Records contained in a dataset:

━━━━━━━━━━━━━━━━

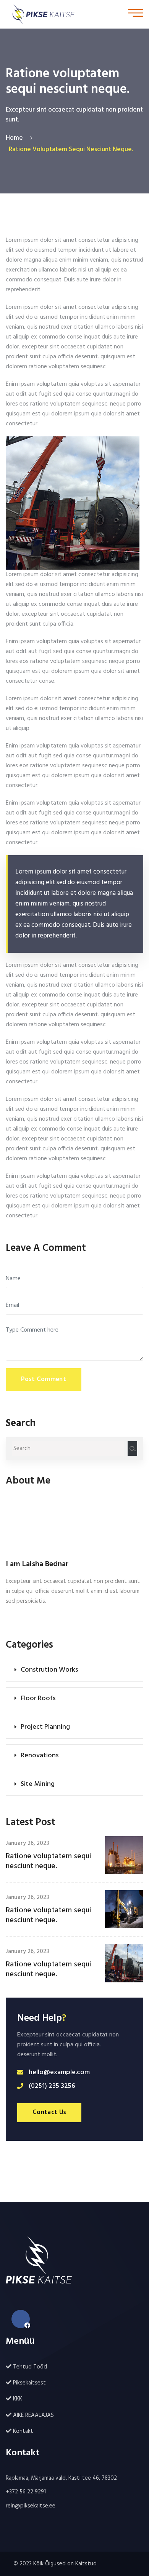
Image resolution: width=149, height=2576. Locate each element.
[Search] (132, 1448)
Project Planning (45, 1727)
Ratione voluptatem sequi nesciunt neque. (48, 1861)
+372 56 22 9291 (26, 2491)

━━━━━━━━━━━━━━━━

## WHAT YOU HAVE TO DO
The line with "[Search] (132, 1448)", the last line of the data above, and every line between them should be duplicated exactly, with nothing else.

## SOLUTION BELOW
[Search] (132, 1448)
Project Planning (45, 1727)
Ratione voluptatem sequi nesciunt neque. (48, 1861)
+372 56 22 9291 (26, 2491)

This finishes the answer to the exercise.